What you need to do:
A. Write down the stretch of the news report on the Philippines bombing from "The explosions come" through "Islamic Liberation Front.", word for word.
B. Extend the news report on the Philippines bombing, picking up after its final sentence.

Text section:
There was no immediate claim of responsibility, but police said they had defused other bombs in the area in recent weeks.
President Bush condemned the bombing, said White House spokesman Ari Fleischer, who added it "has all the earmarkings of terrorism."
"We are working closely with the government of the Philippines, who has fought valiantly in the war on terror," Fleischer said. "The United States will work shoulder-to-shoulder with the Philippine government to make certain that those responsible are brought to justice."
The explosions come at a time of uncertainty and rising tensions on the island as Manila tries to crack down on terrorism. (Neighborly pact)
In the last few weeks there have been escalating attacks between the Philippine military and rebels from the MILF, the Moro Islamic Liberation Front.

Dataset records:

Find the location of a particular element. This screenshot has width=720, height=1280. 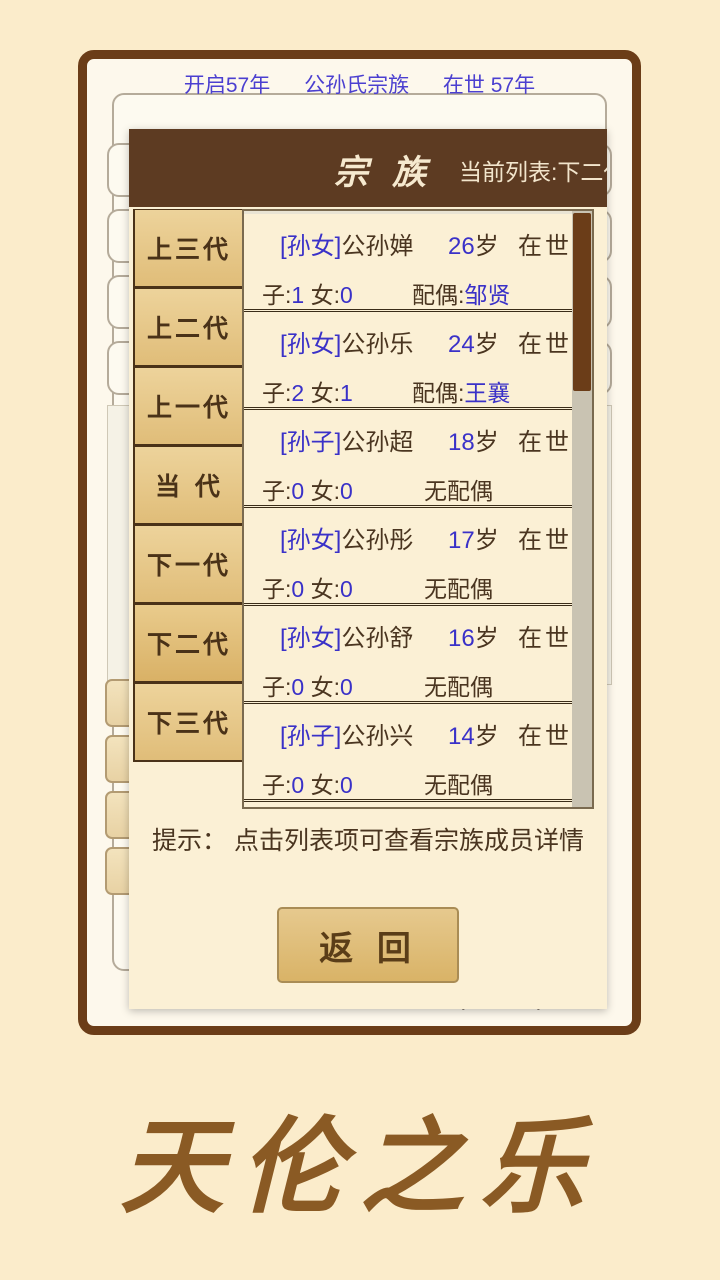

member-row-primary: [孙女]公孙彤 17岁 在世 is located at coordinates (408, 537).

==

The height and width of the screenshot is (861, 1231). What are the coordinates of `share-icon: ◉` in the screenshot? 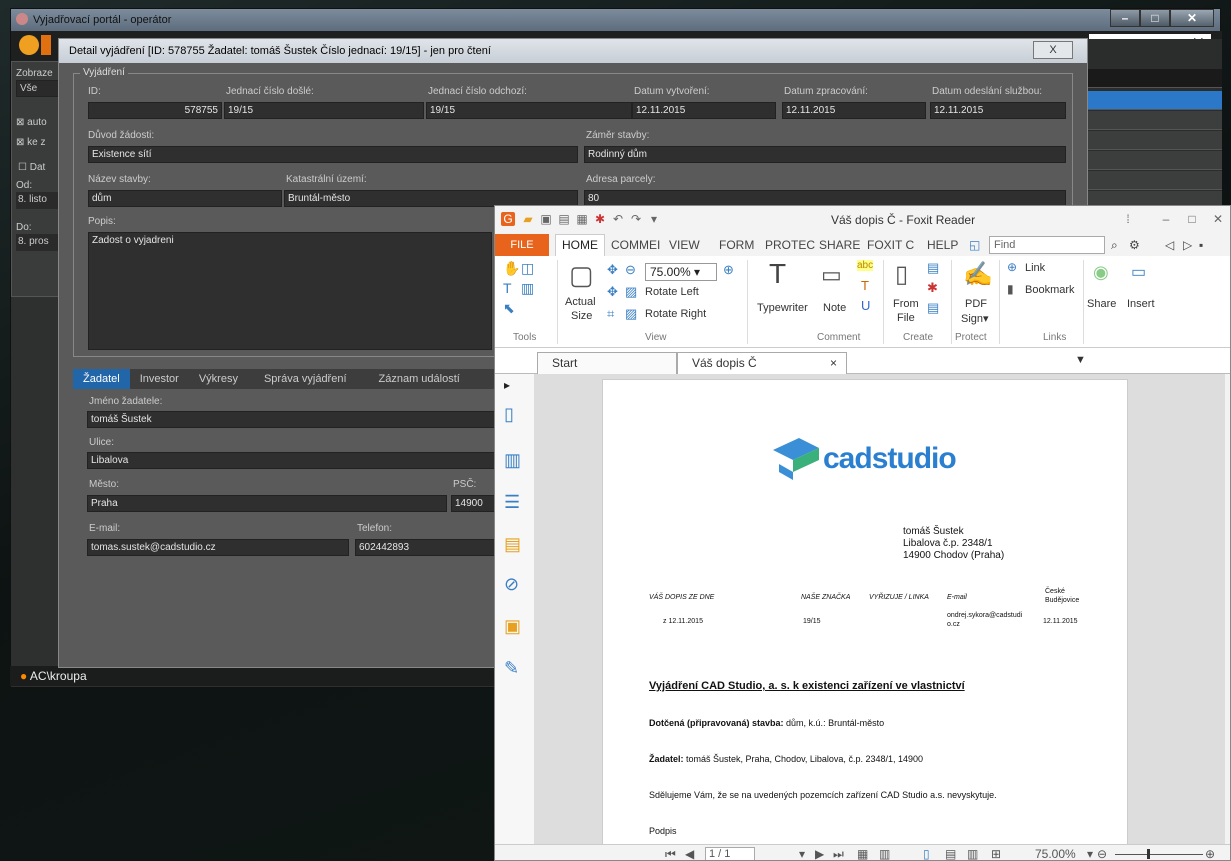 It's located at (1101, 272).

Answers for the tasks:
A.
The explosions come at a time of uncertainty and rising tensions on the island as Manila tries to crack down on terrorism. (Neighborly pact)
In the last few weeks there have been escalating attacks between the Philippine military and rebels from the MILF, the Moro Islamic Liberation Front.

B.
The rebels, the largest Muslim separatist group in the south of the country, have been fighting for a Muslim homeland in this impoverished part of the Philippines for three decades.
Despite a 1997 shaky cease-fire, fighting has occasionally flared up. Just last week, MILF rebels toppled two power transmission towers in Mindanao, blacking out the southern region.
But on Tuesday, MILF spokesman Eid Kabalu denied involvement in the airport attack and denounced both blasts.
The airport blast also comes at a time when Washington is debating whether it should send more than 1,000 troops to help fight the Islamic rebel group Abu Sayyaf in the far southern part of the island. (U.S. mulls options)
The Abu Sayyaf split from the MILF in the early 1990s and is the most violent of the Islamic separatist groups operating in the southern Philippines.
Both the Abu Sayyaf and the MILF have been linked to a sweeping alliance of militant Islamic groups in Southeast Asia with close links to Osama bin Laden's al Qaeda network.
The groups have been accused of stirring up homegrown conflict aimed at toppling the region's secular governments in favor of Islamist states
Some U.S. special forces are training Philippine units in counter-terrorism tactics in and around the city of Zamboanga, 350 km (220 miles) west of Davao.
Davao is 609 miles (980 kilometers) south of Manila.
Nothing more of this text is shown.